Day one of the NHL’s Research, Development and Orientation camp on Wednesday certainly brought some interesting experiments that may, or may not be implied to improve the game.

The camp is being supervised by former NHL player and current league VP of hockey and business development, Brendan Shanahan. A great background into how the camp came to be comes from Yahoo!’s Nicholas J. Cotsonika.

A quick recap of the first days’s events and observations can be found from the Canadian Press (via the Globe and Mail).

As teams of prospects, from the 2011 NHL Entry Draft, worked through the drills using the new rule suggestions. The results were observed by NHL Commissioner Gary Bettman and a host of league GMs. The Washington Capitals’ Bruce Boudreau was the only active NHL coach on hand.


Leafs GM and NHL Commissioner Gary Bettman observe the camp, discussing what potential rule changes will benefit the Toronto Maple Leafs – Toronto Star Photo

There are several things I agree on, notably the hybrid icing rule, albeit a tad confusing at times, as injuries are getting out of hand.

I wasn’t big on it at one time, but after last season’s post-season “too many men” drinking game, it may be needed as coaches and players can’t seem to communicate line changes as thoroughly in the louder NHL rinks. The blue areas are likely to be called the Don Cherry zones, after the strong proponent of the idea and goat of one of the most infamous too-many-men calls in hockey history.

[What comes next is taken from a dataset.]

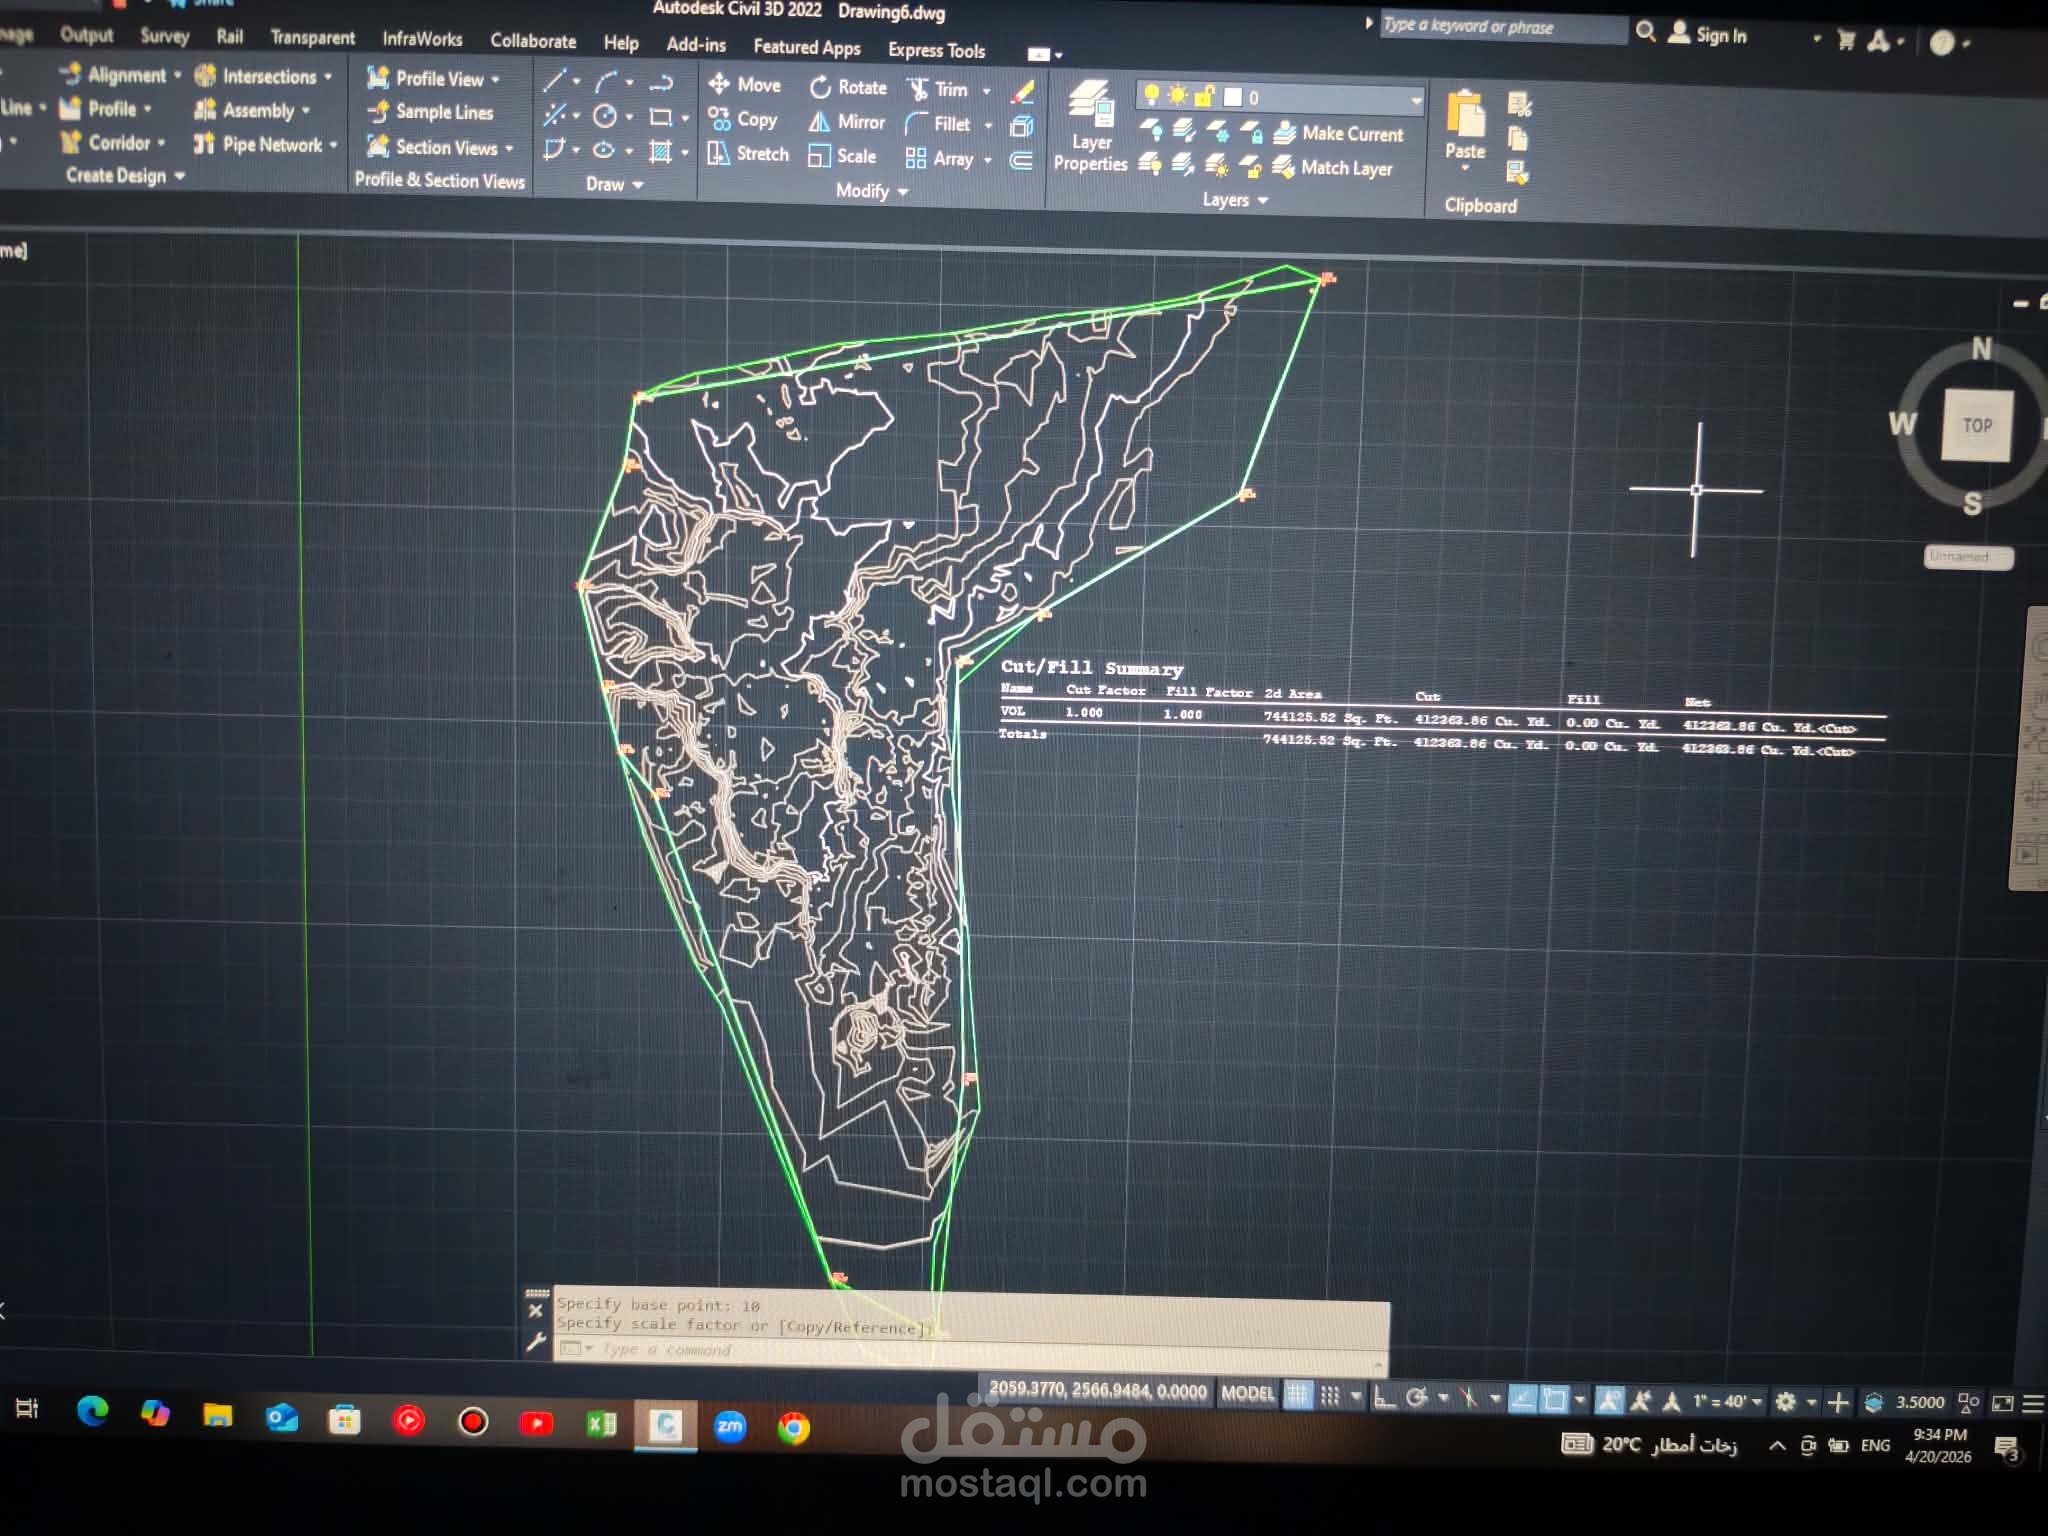
Task: Open the layer name dropdown list
Action: (x=1415, y=99)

The shallower goals (40” instead of 44”) wouldn’t make much of a difference to a goalie, and would speed up the pace with a bit more room behind the goal. I also like the larger creases,

I’m not sure what using a red mesh in the goalie net would accomplish, as it is being toyed with to make it easier for shooters to see the puck. NHL goalies would likely respond by wearing red pads, no matter what team they played on.

The 3-on-3 OT experiment seemed to impress many and would likely reduce shootouts. They also had the goalies change ends in the OT frame, something most GM's believe should happen.

The 2-on-2 overtime test seemed to be just a joke.

“We just had a 2-on-2 offside. Somebody get out the gong,” The Hockey News’ Adam Proteau noted on the magazine’s Twitter account. He later went on to tweet, “If the NHL ever adopts 2-on-2 OT, we all have to agree to band together & stage a coupe at league HQ.”

I am definitely not a fan of the the idea of just setting the puck on the faceoff dot and making the players wait for the whistle. It reminds me too much of some kind of dog-training exercise.

From a cosmetic point of view, I still have to figure out what the purpose of doubling the width of the blue line is. It makes no sense to me.

As for a single faceoff circle in one end, blah! I like the idea of finding a way for discouraging players to deliberately stop play in their own end, but that just doesn’t look right. Personally I think coaches it will take away from faceoff strategies, making the game more preictable and boring.

More on day one of the camp from Yahoo!’s Greg Wyshinski

Thursday’s agenda includes:

  • No touch icing, where the team that commits an offside infraction cannot make a line change and face-off is in offending team zone.
  • Face-off variation: After a face-off violation, opposition center may choose his face-off opponent.
  • Second referee located off the playing surface
  • Delayed penalty rule
  • No icing the puck while shorthanded

Ultimately the camp gives the NHL a chance to work through some ideas, as good or bad as they may be, and decide what is right for the future of the game. This blogger is  just hopeful that they just don’t get too overboard and literally change the face of the game.